皆さん、こんにちは。

「家庭内暴力」と聞くと、夫から妻へ、親から子供へといった内容が多いと思われるかもしれませんが、子どもから親への暴力も決して少ないものではありません。

しかもその件数は年々増加の一途を辿っています。

そういったご家庭に実際に話を伺ってみると、その問題の大きさは実際に親御さんが感じているよりもずっと重く、緊急性のある場合がほとんどでした。

暴力というものはどんどんエスカレートしていくものなので、原因を悠長に探っていたり、世間体を気にして対応に足踏みしていたりすると、取り返しのつかない事態へと発展しかねないというリスクがあります。

今回は私たち専門家の目線から、対処法などについて解説して参りたいと思います。

一時避難

原因探しよりも一刻も早く試して欲しいことの一つに、「一時避難」というものがあります。

暴力を振るっている側、もしくは受けている側のどちらかが、その家から物理的に距離を置くという対処法です。

もちろん、その場しのぎな対処法ですので、問題の根本が解決できるわけではありません。

ですが、取り返しのつかない怪我を負ってしまうなど、「もしも」の場合を回避できたり、暴力がエスカレートしたりすることは防げます

そして、避難している間に行政や専門機関などに相談し、今後の段取りを取るための猶予が生まれるのです。

入院やカウンセリング治療をすすめるにあたって

おそらく避けて通れないものが、(暴力を振るっている本人に対して)精神科入院やカウンセリングなどをすすめることです。

最大にして最初の難関と言ってもいいかもしれません。

「どうやったら説得できるのか」「そもそも応じてくれるのか」という疑問はあると思いますが、そこで専門家の出番というわけです。

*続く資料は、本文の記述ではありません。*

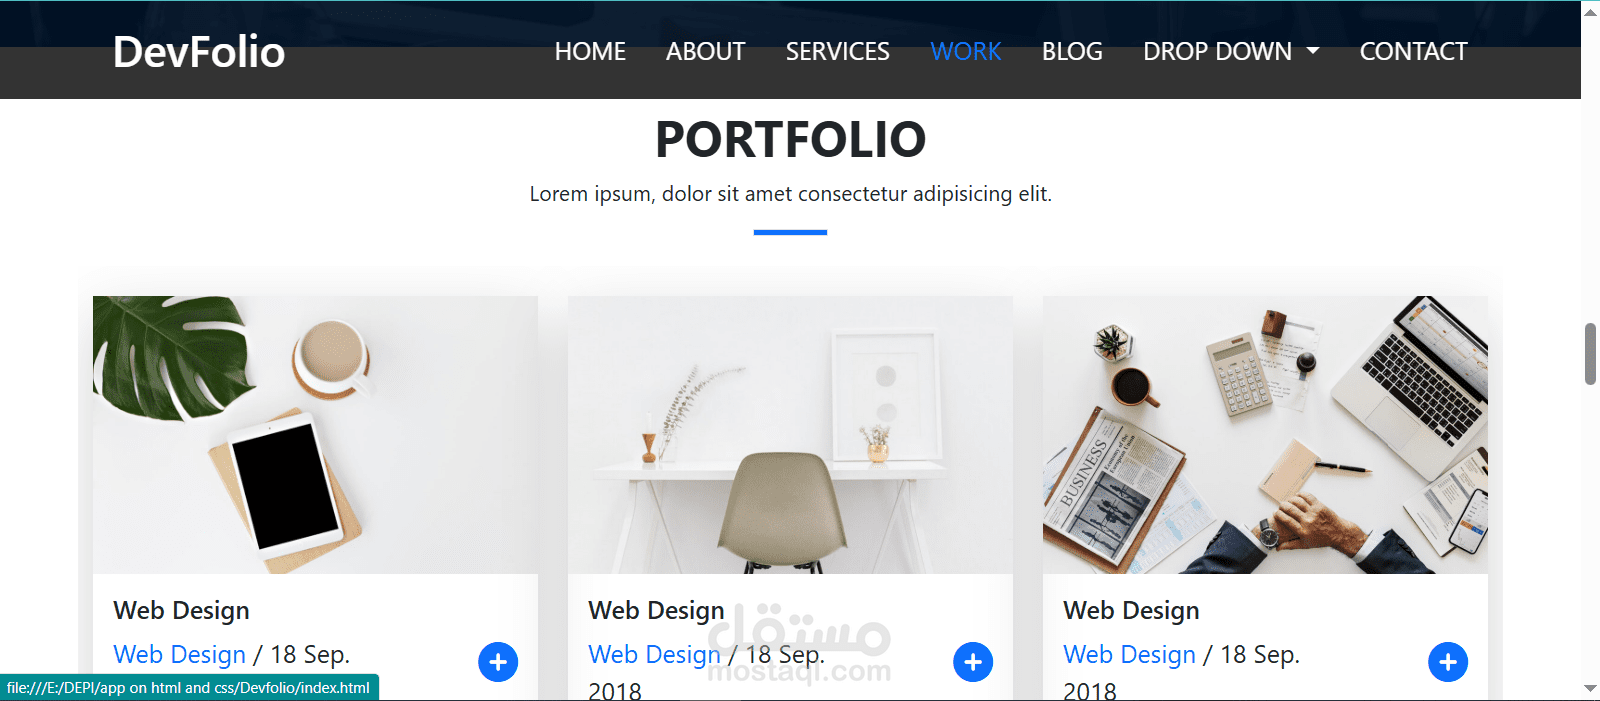Open Web Design category link on first card
The image size is (1600, 701).
(x=180, y=654)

実は、行政が対応してくれるものは「配偶者暴力(DV)」、もしくは「親から子に対しての暴力」の場合がほとんどで、「子どもから親への暴力」の場合は家庭内でどうにかしてください。と言われてしまうことも多々あります。

ましてパーソナリティ障害を持っているお子さんであれば、警察や相談窓口に頼ったところで、態度をコロっと変えたわが子に平静を装われて、問題として扱ってもらえないことがあります。

そうならないためにも、民間の救急移送サービス(精神科移送)会社や、私たちのような専門機関に相談することをおすすめします。

当センターでの対応

当センターでは、民間救急移送サービス会社「Rサポート」と業務提携しており、精神科入院前後の一時預かり(短期入所)サービスを承っております。

このサービスは、「精神科入院を考えているが、受け入れ先がすぐに見つからない方」や、「精神科退院後の帰宅までの準備期間が必要な方」などのために、短期間の待機場所として受け入れを行っているものです。

その預かり期間内で、入院先を探したり、帰宅準備を進めたりといったことが可能になってきます。

当センターといたしましては、問題解決にあたり、親と子の双方が家庭内暴力の背景を理解した上で、積極的に移動に協力していただくことが大切であると考えています。

どうか悩まれる前に、専門機関を頼ってみてはいかがでしょうか。